Writing about the controversy over Georgetown law professor David D. Cole's recent appearance as a guest on Bill O'Reilly's FOX News Channel show, The O'Reilly Factor, Washington Post media critic Howard Kurtz failed to correct a lie told by O'Reilly that is documented in the June 23 Media Matters for America report “O'Reilly denied comparing Franken to Goebbels -- but he did; CAP urged: E-mail O'Reilly 'to correct the record'.”
Kurtz's June 30 Washington Post article, titled " O'Reilly's 'No-Spin' Control Prompts Guest to Cry Foul," centered on claims by Cole that O'Reilly misled viewers by paraphrasing -- rather than directly quoting -- 9-11 Commission chair Thomas H. Kean on contacts between Iraq and Al Qaeda. According to Kurtz, Cole said that when he called O'Reilly on the matter during a taped interview, O'Reilly “exploded” off-camera and called him an "SOB."
O'Reilly told Kurtz that Cole's contention -- that O'Reilly re-taped part of his show, replacing an actual clip of Kean himself with a paraphrase “because it didn't fit my thesis” -- was “totally absurd.” According to Kurtz, O'Reilly attributed the controversy to “a pretty well-organized campaign on the left to monitor his [O'Reilly's] television and radio shows.”
Kurtz then recounted yet another recent flap involving Center for American Progress CEO John Podesta's June 22 O'Reilly Factor appearance, during which O'Reilly challenged Podesta: "[G]ive me one example of where I smeared someone." Podesta correctly stated that O'Reilly had compared Al Franken to Nazi propagandist Joseph Goebbels. O'Reilly denied it, claiming that he had compared author/documentarian Michael Moore (not Franken) to Goebbels; in fact, O'Reilly compared both Franken and Moore to Goebbels.
In his Post article, Kurtz allowed O'Reilly's false denial to stand, though it is clear from the transcript of the June 10 broadcast of O'Reilly's nationally syndicated radio program, The Radio Factor, the relevant portion of which MMFA posted on this website, that O'Reilly did compare Franken to Goebbels. By neglecting to note this fact, Kurtz left the erroneous implication that Podesta, rather than O'Reilly, misstated the facts.

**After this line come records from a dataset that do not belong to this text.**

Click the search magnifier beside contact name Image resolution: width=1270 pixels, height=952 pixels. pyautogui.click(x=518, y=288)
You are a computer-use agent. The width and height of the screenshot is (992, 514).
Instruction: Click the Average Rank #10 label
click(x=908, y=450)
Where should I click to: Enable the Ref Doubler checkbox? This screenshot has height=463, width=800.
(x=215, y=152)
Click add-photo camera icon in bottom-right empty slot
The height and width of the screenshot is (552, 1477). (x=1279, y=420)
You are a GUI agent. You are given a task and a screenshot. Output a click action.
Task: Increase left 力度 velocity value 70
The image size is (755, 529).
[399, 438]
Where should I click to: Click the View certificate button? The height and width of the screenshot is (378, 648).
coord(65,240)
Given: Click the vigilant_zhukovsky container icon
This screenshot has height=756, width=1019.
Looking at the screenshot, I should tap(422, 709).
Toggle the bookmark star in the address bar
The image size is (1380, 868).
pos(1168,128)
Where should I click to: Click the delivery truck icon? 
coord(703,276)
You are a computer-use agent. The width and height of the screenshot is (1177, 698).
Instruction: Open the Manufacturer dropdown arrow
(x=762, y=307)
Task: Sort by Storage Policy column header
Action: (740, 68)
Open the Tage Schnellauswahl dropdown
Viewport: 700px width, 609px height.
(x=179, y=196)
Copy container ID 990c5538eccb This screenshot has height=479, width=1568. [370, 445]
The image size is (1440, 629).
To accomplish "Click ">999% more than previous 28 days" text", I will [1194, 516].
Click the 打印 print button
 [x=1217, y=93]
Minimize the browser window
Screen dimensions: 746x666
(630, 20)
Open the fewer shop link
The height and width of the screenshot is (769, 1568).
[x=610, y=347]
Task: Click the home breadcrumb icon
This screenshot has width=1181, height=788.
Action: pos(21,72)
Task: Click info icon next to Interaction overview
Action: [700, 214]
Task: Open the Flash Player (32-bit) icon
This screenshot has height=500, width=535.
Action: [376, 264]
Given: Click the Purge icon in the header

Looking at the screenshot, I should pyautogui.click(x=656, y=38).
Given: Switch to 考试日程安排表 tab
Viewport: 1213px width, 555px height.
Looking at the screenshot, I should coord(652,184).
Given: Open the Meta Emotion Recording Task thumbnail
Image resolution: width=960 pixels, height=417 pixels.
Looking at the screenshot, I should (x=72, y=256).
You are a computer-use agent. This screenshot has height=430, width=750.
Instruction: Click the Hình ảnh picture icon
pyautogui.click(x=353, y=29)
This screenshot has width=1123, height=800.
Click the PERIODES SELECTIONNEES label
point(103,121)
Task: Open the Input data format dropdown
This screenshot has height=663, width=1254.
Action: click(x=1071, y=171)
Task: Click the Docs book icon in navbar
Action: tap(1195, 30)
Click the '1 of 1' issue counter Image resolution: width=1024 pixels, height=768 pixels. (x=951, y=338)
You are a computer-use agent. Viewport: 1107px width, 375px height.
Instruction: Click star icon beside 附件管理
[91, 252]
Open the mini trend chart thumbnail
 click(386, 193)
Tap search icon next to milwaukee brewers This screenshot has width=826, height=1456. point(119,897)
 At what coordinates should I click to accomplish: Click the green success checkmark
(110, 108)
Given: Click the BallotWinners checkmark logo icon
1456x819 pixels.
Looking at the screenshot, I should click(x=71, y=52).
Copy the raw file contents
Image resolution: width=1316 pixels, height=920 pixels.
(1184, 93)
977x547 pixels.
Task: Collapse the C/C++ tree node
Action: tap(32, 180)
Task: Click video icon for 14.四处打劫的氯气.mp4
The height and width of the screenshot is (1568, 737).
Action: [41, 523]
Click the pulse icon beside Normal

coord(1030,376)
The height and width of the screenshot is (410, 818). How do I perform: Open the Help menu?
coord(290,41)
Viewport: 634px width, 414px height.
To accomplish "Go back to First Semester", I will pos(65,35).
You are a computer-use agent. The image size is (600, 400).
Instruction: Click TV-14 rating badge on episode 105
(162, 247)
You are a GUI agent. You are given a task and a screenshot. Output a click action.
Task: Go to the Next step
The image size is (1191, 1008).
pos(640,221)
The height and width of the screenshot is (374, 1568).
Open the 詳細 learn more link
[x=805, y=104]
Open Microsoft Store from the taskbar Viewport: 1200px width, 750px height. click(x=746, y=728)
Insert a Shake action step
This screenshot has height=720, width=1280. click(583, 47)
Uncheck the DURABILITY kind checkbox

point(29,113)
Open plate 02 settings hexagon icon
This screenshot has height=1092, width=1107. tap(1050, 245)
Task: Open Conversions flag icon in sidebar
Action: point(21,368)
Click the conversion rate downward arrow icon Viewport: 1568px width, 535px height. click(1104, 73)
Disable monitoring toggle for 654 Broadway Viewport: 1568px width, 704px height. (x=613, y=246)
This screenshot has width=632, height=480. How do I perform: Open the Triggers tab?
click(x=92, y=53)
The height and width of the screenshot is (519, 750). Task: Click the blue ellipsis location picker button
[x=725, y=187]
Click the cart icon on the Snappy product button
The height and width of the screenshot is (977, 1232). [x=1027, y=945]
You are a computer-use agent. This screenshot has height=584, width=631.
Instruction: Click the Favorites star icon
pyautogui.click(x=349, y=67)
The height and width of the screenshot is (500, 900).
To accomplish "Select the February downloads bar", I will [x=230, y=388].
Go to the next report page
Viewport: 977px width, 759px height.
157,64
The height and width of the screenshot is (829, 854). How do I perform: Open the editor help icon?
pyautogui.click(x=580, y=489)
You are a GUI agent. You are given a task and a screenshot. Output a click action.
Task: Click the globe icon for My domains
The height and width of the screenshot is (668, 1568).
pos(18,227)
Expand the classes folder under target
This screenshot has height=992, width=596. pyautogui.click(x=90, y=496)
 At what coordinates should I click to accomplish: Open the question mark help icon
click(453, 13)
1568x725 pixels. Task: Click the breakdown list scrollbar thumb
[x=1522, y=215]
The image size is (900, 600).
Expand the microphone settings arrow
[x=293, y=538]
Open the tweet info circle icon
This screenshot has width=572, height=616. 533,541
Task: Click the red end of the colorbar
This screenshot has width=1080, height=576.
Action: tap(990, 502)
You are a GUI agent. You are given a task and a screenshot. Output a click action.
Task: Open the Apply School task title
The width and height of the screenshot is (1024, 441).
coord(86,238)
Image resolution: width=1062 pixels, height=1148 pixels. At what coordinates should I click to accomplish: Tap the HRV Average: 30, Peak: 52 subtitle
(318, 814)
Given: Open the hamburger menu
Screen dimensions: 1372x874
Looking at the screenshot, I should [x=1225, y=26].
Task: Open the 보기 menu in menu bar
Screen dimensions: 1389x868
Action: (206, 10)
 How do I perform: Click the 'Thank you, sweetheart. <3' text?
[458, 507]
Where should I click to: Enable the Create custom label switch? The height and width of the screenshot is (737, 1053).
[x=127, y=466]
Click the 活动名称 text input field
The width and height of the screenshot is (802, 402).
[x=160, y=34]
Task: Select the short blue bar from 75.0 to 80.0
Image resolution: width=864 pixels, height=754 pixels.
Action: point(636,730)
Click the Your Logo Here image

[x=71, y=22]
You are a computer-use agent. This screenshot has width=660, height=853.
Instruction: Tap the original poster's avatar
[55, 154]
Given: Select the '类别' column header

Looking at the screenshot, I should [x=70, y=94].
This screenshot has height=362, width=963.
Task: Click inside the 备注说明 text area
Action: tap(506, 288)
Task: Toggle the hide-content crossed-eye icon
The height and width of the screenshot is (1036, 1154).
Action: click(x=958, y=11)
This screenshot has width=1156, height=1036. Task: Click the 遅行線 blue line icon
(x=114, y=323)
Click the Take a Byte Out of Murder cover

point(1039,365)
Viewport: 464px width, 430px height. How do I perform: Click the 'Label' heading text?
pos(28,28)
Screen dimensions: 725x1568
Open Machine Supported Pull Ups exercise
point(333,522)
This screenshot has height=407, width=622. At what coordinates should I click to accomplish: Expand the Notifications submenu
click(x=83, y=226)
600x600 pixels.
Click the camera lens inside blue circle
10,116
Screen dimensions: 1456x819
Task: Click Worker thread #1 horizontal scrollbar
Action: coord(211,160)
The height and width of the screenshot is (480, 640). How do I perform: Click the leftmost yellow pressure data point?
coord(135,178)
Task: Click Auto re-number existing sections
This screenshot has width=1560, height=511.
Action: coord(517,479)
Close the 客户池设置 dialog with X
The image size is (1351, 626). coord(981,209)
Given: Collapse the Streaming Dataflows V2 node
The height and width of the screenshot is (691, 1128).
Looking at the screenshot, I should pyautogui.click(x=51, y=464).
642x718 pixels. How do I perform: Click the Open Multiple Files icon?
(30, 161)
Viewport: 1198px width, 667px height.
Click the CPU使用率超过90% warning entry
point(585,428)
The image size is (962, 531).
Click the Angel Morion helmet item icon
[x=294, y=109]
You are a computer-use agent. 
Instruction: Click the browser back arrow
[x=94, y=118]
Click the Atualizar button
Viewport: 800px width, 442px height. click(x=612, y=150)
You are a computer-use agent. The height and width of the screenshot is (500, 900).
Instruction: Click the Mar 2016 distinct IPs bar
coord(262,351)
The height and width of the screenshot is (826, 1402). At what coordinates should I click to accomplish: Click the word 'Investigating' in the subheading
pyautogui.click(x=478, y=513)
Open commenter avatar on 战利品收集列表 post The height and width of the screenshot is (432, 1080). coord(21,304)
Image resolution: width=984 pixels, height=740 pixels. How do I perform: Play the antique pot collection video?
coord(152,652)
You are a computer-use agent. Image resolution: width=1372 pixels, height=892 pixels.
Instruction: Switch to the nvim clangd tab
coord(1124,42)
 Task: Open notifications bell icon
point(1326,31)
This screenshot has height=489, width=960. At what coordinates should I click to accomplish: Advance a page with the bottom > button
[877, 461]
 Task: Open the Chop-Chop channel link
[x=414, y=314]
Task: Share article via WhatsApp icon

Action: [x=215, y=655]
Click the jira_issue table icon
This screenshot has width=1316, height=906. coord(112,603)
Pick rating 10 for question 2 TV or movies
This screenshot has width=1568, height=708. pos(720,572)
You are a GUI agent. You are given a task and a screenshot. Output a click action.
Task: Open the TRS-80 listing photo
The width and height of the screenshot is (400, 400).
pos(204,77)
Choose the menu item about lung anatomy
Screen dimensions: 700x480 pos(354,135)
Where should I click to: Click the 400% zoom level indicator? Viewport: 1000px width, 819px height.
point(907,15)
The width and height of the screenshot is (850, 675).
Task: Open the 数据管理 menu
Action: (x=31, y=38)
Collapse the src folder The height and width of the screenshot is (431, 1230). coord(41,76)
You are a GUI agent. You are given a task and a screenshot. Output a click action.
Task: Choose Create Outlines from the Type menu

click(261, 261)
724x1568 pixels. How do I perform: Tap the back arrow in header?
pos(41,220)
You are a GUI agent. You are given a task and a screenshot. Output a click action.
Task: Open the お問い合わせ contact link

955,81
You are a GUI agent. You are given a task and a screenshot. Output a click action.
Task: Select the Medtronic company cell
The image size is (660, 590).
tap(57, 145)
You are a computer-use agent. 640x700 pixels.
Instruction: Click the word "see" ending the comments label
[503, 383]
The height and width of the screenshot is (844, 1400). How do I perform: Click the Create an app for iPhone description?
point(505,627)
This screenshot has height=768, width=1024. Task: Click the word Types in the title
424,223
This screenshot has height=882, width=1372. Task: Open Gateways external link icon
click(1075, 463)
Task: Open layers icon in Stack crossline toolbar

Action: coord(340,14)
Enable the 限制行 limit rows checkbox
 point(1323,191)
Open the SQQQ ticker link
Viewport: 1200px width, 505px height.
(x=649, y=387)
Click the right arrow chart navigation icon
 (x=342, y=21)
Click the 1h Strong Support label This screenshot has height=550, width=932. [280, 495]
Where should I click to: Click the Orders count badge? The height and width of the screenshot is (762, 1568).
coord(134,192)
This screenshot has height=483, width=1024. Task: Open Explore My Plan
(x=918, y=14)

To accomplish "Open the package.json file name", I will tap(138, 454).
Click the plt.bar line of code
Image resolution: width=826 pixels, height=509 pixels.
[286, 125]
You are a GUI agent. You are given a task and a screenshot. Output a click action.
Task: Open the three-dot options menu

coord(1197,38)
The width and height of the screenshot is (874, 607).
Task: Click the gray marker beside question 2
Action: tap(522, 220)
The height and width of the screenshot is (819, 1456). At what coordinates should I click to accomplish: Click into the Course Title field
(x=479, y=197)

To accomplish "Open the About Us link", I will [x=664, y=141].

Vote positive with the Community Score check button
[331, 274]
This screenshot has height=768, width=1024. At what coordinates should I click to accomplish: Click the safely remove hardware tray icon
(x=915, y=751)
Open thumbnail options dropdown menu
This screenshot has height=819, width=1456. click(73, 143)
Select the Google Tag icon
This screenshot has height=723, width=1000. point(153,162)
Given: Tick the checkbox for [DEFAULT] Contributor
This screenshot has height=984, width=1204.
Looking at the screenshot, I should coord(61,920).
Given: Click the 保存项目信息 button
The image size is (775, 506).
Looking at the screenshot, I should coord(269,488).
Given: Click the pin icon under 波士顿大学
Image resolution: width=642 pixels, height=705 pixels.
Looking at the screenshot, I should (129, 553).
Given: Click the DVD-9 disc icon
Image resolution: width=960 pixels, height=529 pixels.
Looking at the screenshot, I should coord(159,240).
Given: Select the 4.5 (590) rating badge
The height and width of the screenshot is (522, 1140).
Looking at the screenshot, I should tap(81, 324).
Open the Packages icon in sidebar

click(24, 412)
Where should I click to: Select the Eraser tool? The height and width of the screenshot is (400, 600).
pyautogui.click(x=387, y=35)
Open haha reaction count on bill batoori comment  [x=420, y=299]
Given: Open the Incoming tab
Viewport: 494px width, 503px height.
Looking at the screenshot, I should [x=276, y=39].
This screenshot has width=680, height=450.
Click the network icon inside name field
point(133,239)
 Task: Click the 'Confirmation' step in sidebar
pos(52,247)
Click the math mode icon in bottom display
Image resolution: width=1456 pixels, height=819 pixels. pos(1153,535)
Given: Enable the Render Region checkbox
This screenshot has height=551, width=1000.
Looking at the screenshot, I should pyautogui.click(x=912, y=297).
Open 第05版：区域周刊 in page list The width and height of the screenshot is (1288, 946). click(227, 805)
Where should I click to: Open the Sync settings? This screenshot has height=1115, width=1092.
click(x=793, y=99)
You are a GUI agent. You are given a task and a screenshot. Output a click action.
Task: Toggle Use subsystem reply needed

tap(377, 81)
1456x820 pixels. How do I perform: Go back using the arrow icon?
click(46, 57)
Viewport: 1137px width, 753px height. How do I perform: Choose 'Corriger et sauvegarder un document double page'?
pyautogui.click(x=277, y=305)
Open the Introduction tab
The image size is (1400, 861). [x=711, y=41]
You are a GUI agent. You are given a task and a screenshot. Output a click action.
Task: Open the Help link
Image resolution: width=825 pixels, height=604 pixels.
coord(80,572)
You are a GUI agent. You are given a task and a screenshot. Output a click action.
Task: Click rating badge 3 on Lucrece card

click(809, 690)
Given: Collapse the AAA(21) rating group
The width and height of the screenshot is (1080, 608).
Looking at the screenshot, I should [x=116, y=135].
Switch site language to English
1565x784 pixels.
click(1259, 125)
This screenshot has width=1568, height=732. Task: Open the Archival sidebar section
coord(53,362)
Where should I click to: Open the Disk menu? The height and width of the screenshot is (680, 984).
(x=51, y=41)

Kurtz wrote of the June 22 O'Reilly-Podesta face-off:
Podesta complained that “you compare Bill Moyers to Mao Zedong. You say that's a joke. You compare Al Franken to Joseph Goebbels, you know, the Nazi propagandist.”
“That was Michael Moore, by the way,” said O'Reilly, adding that such comments were often satirical. “I said that Michael Moore is a propagandist and so is Joseph Goebbels. And then I explained what propaganda is.
Here is the relevant part of the transcript from the June 10 edition of The Radio Factor, which shows that Podesta was telling the truth about what O'Reilly said and that O'Reilly's denial -- uncontradicted by Kurtz -- was false:
O'REILLY: Joseph Goebbels was the Minister of Propaganda for the Nazi regime and whose very famous quote was, “If you tell a lie long enough, it becomes the truth.” All right? “If you tell a lie long enough, it becomes the truth.”
And that's what Stuart Smalley [O'Reilly regularly refers to Franken as Stuart Smalley, a character Franken created on Saturday Night Live], and Michael Moore and all of these guys do. They just run around.